When it comes to the telescopes we review, our editorial board (which is comprised entirely of astronomers) make unbiased judgments. Please keep in mind that our performance rating system on this page is completely unrelated to any kind of monetary gain.
Celestron has marketed a fork-mounted 8” Schmidt-Cassegrain Telescope, or a C8, since the 1970s. Since then, they have gone through many changes, and the CPC800 is one of the more recent variants. The CPC 800 is a high-resolution 8” telescope with a computerized “Go-To” mount. It can be used in altitude-azimuth (up, down, and all around) mode, or in polar-aligned equatorial mode, and it will track the rotation of the sky in both configurations. The CPC 800 is a very good planetary telescope, capable of easily reaching high magnifications, and it has enough aperture to be useful for deep-sky-object observing as well. The computerized functionality allows it to easily slew to any position in the sky, and it has a built-in catalogue of many objects, both deep-sky-objects and solar system objects. It can probably point at more things than it can usefully show. Because of its long focal length, it struggles to fit in especially large Deep-Sky-Objects--you won’t be able to even view the entire Pleiades unless you use very wide-field eyepieces and an upgraded 2” Star Diagonal.

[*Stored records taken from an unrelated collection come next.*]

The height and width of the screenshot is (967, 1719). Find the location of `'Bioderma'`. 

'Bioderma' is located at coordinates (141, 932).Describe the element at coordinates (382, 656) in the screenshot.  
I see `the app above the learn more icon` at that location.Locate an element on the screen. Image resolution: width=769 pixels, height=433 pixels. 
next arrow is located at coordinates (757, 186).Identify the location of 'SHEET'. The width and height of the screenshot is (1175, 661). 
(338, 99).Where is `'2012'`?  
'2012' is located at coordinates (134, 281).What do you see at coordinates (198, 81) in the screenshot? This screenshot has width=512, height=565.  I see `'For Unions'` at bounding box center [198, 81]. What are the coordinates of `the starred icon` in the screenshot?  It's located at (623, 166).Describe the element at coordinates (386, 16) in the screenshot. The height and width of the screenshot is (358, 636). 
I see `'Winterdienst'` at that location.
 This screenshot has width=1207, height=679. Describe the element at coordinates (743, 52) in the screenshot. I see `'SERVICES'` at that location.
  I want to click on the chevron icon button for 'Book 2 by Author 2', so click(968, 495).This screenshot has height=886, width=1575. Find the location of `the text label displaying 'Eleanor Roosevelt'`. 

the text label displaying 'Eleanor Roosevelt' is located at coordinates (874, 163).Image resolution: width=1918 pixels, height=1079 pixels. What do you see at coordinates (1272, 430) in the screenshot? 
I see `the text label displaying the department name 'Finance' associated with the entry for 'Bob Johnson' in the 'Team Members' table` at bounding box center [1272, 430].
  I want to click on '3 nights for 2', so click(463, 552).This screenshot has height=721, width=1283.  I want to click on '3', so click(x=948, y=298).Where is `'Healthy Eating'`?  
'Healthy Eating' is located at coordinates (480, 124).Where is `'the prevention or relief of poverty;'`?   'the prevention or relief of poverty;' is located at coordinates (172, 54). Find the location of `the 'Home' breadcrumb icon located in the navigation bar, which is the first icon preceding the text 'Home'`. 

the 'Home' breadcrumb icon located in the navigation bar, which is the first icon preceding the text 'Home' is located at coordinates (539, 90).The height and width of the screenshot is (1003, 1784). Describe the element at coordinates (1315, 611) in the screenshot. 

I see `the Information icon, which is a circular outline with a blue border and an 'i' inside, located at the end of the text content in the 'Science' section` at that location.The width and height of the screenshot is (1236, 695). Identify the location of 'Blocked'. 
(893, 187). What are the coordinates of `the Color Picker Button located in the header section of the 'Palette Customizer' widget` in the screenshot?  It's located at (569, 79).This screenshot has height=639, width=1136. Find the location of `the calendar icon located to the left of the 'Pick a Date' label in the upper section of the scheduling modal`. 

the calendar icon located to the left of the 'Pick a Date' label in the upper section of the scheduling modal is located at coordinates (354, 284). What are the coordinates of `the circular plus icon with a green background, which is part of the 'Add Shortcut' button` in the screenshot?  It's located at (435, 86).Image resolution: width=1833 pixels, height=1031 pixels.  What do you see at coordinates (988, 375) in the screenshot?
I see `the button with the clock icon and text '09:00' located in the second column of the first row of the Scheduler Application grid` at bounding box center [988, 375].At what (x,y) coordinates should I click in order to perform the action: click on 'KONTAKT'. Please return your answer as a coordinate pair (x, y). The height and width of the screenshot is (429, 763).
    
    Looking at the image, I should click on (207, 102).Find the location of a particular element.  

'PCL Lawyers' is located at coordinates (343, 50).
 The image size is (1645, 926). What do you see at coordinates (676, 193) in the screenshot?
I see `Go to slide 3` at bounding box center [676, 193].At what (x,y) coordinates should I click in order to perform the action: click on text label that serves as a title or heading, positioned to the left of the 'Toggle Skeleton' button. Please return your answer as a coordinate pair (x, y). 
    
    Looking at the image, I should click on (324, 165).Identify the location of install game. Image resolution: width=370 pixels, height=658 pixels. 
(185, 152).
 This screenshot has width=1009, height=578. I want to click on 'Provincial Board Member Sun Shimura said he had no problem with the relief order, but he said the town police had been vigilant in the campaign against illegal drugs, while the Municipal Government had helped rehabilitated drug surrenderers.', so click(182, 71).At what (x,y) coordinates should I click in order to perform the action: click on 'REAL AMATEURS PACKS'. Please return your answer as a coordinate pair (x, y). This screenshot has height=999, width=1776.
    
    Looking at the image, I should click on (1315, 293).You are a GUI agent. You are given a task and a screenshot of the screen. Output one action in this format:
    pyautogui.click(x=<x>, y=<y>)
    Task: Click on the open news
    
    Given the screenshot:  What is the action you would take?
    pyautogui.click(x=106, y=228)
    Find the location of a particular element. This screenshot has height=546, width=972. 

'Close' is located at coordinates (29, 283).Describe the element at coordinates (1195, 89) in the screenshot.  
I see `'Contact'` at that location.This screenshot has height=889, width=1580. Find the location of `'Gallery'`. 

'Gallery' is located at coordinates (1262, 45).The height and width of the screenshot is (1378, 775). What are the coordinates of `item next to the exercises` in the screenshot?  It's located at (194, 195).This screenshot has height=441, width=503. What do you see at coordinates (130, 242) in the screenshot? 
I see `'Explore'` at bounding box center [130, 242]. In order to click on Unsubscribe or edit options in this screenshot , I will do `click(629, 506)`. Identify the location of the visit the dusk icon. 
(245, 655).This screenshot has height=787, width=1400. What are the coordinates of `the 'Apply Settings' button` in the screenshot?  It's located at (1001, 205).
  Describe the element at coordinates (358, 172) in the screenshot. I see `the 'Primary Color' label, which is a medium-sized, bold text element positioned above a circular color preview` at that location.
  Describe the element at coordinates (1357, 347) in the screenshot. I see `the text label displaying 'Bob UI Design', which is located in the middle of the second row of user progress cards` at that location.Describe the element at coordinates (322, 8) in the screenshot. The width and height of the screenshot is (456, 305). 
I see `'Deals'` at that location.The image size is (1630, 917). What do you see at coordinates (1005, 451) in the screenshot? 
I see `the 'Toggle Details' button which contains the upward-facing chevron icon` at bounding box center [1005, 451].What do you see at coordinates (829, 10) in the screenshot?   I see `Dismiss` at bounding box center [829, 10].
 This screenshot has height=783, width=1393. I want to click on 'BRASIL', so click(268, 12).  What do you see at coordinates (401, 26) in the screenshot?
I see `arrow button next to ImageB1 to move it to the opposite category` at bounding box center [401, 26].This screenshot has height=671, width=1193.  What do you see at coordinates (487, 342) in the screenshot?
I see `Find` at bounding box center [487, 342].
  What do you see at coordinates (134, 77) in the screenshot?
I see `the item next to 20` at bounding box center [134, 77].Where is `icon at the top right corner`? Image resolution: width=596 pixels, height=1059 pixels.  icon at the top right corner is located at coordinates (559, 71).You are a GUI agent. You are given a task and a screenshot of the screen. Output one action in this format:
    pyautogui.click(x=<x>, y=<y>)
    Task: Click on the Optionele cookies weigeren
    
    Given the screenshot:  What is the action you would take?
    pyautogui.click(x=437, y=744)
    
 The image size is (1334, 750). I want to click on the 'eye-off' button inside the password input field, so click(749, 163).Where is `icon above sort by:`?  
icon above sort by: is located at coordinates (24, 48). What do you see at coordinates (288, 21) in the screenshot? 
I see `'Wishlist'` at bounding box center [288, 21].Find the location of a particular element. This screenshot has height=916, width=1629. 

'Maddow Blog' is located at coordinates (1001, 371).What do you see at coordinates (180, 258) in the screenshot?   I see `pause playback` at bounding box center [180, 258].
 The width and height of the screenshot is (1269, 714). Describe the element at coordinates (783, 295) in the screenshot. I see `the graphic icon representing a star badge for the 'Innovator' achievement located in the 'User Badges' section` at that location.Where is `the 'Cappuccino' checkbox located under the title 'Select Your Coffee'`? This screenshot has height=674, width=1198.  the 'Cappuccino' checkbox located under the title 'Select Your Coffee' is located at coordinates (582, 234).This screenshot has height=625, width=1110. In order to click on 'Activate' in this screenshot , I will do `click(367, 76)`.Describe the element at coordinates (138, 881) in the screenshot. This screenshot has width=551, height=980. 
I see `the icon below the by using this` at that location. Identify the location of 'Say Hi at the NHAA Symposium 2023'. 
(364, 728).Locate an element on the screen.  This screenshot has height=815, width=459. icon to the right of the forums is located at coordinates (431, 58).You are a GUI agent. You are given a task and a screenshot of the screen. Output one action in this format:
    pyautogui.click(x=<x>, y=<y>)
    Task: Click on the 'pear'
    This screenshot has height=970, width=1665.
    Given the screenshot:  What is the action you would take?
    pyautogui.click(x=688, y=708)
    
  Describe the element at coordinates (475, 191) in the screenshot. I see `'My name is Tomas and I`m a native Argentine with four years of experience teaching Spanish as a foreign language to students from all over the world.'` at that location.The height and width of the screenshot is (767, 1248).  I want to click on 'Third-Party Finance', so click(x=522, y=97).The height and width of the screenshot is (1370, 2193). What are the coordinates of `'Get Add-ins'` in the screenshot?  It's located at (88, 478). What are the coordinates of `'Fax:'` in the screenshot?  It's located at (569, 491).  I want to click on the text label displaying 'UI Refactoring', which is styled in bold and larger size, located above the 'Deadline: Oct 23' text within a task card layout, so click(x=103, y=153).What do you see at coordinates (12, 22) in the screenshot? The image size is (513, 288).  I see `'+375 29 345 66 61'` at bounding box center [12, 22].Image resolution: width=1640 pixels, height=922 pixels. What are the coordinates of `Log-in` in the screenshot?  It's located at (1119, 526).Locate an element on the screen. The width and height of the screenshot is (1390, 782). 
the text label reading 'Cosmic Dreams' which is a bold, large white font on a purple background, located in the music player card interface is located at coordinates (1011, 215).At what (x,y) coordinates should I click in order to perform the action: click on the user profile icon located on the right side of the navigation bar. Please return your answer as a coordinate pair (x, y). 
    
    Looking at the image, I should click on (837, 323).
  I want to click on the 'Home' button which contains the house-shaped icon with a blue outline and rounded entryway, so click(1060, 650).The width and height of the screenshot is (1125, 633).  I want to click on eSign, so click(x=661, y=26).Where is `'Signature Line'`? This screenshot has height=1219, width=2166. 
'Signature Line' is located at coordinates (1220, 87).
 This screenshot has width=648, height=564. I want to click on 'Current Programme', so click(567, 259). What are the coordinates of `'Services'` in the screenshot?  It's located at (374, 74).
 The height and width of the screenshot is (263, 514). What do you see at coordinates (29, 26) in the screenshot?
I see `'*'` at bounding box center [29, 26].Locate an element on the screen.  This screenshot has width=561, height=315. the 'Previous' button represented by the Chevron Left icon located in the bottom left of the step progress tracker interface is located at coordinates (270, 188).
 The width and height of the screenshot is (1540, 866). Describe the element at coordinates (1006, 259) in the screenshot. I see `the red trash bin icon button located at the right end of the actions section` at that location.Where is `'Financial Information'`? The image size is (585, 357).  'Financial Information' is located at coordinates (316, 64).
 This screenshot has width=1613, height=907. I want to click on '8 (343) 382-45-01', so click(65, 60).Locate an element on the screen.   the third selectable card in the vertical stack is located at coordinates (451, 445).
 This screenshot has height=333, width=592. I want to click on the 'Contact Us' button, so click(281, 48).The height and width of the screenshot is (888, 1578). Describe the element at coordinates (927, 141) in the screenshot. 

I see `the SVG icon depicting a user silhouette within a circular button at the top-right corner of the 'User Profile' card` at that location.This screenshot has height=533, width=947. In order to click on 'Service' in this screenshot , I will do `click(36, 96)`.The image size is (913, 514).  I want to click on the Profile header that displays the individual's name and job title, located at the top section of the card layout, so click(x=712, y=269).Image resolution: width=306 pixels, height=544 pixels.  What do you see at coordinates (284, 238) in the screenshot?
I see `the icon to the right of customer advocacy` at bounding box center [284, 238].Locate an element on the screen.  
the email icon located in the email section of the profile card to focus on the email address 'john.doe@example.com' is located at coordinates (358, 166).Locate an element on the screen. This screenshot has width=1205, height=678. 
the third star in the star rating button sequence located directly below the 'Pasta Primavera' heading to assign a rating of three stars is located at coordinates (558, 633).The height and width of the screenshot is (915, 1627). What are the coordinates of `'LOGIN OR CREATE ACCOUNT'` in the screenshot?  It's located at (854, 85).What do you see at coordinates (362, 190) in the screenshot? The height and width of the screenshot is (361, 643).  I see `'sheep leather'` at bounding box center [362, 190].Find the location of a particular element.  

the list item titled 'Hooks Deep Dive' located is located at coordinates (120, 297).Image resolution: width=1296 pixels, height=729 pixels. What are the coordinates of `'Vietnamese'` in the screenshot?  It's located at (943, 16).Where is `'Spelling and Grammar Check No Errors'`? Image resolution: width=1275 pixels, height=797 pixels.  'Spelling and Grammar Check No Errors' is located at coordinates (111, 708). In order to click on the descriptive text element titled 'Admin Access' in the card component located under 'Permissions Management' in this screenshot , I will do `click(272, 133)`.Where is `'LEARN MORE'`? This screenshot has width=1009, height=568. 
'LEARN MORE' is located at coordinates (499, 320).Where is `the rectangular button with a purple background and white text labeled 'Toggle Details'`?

The CPC 800 unit I have evaluated is used for public outreach at GTCC’s Cline Observatory in Jamestown, North Carolina, where the ability to find arbitrary objects very quickly comes in handy. However, whether a Go-To telescope really makes sense for you depends upon your observing style. In my opinion, finding objects manually using a Dobsonian reflector is more fun and engaging, especially when it comes to dim objects. There is a certain ‘thrill of the hunt’ that Go-To telescopes lack, and though it can be frustrating on occasion when you just can’t figure out a manual star-hop, the CPC800 replaces that with the occasional frustration of computer misalignment and other electronics issues. Reading star charts, or a book on star-hopping, is generally more fun and engaging than staring at a hand controller, or reading a manual or troubleshooting guides.
8/10: Very good, but not the best
Score Breakdown (out of 5)
Moon & Planets: 5
Rich Field: 2
Ease of use: 3
Read our scoring methodology here.
The CPC800 has a few notable competitors in the field of 8 inch Schmidt-Cassegrains, even from Celestron itself. Celestron’s NexStar 8SE is considerably cheaper, however its mount is grossly undersized and shaky. Celestron’s Evolution 8 is a cheaper telescope on a lighter but still plenty stable single-fork-arm mount.
Meade’s 8” LX200 and LX90 lines are the equivalent series of fork-mounted Schmidt-Cassegrains and have always been direct competitors. They generally have feature parity--high quality optics and go-to electronics.
If you’re not sure if you’d really want Go-To computerization and you are looking for a visual-only telescope, seriously consider an 8” Dobsonian. Or even a 10”, 12”, or 14”--Dobsonians are so much cheaper than SCTs that for the same or similar price you can get some pretty enormous telescopes, and the CPC800 is bulky enough that the weight of a Big Dob shouldn’t be any more intimidating. And consider--the optical tube of the CPC800 might be very small, but the actual floor space it takes up is larger than a big dob, due to the tripod.
The CPC800 is a usable telescope. Excellent optics, and the occasional frustrations of computer glitches are rarely mission critical. It’s not especially easy to learn how to use--you can be star-hopping with a Dobsonian in minutes, but most of my fellow Observatory volunteers seem to be too intimidated or frustrated by the CPC800 to use it. I prefer to use a Dobsonian, but in a public outreach context, the instant go-to is very useful.
An 8” SCT can be a very powerful planetary imaging tool, and it’s technically possible to do deep-sky-imaging too (though it’s far more technical due to the long exposures necessary).
It’s not the best at what it does, but it is good at what it does. I can’t quite wholeheartedly recommend it, I like Dobsonians too much, but I can’t condemn it either. The computer glitches seem to be something which accumulates with age, and apparently there are ways of resetting the controllers to fix some of the glitches. But having the chance of dealing with bugs in the observing field is always a frustrating prospect. That’s more of a condemnation of go-to telescopes in general than the CPC800 in particular.